**Prompt**
Begin at the line containing "has width=700, height=394." in the data below and go on through the line containing "You are a computer-use agent. Viewport: 588px", repeating each line exactly; include both ends and no other line.

**Data listing**

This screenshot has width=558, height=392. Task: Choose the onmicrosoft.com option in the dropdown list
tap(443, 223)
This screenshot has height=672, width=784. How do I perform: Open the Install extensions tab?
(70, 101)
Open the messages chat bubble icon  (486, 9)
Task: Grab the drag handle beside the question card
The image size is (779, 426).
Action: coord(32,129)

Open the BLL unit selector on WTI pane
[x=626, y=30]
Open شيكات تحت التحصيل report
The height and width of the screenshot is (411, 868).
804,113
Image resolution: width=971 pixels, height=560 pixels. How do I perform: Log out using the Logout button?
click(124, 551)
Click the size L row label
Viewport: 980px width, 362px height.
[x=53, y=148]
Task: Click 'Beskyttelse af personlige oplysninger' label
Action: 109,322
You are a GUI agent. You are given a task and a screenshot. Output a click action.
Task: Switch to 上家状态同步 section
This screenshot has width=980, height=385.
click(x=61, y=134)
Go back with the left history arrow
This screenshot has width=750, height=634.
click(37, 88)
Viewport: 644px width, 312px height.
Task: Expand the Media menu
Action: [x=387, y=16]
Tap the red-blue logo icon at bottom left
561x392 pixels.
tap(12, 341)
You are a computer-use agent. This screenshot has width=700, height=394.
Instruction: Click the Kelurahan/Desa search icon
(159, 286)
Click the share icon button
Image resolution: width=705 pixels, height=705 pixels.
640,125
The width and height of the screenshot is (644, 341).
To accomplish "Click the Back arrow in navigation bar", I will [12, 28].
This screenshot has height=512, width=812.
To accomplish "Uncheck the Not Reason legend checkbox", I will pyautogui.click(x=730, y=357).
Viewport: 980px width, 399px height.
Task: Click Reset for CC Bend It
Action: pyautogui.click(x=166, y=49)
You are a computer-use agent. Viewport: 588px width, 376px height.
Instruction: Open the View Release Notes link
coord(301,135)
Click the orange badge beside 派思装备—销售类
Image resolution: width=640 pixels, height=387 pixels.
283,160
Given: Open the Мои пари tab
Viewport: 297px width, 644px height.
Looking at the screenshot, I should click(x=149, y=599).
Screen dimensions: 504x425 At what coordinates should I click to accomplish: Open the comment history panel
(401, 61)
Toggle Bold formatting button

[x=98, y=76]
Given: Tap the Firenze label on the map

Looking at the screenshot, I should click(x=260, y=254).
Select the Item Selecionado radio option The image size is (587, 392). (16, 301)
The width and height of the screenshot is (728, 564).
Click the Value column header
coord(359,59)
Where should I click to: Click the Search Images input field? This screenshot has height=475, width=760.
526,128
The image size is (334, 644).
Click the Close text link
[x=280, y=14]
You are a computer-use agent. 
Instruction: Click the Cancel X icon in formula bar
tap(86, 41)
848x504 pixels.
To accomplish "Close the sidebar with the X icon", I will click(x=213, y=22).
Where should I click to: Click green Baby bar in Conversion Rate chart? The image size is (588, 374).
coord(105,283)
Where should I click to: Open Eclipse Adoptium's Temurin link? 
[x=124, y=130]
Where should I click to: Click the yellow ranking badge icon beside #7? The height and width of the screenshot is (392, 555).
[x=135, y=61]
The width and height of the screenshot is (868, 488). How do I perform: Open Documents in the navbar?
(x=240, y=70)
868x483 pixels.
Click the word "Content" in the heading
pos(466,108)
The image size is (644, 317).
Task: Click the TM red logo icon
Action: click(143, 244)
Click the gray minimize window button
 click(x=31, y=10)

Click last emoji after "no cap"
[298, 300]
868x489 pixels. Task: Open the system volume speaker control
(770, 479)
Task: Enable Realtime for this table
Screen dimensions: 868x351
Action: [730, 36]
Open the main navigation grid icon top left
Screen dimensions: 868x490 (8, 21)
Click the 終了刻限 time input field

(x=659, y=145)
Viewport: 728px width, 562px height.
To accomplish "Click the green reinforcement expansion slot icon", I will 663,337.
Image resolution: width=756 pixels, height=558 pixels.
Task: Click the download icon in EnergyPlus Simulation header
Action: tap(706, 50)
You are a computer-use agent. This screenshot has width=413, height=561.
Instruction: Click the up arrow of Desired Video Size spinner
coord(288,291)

**Reply to the task**
You are a computer-use agent. This screenshot has width=700, height=394.
Instruction: Click the Kelurahan/Desa search icon
(159, 286)
Click the share icon button
Image resolution: width=705 pixels, height=705 pixels.
640,125
The width and height of the screenshot is (644, 341).
To accomplish "Click the Back arrow in navigation bar", I will [12, 28].
This screenshot has height=512, width=812.
To accomplish "Uncheck the Not Reason legend checkbox", I will pyautogui.click(x=730, y=357).
Viewport: 980px width, 399px height.
Task: Click Reset for CC Bend It
Action: pyautogui.click(x=166, y=49)
You are a computer-use agent. Viewport: 588px width, 376px height.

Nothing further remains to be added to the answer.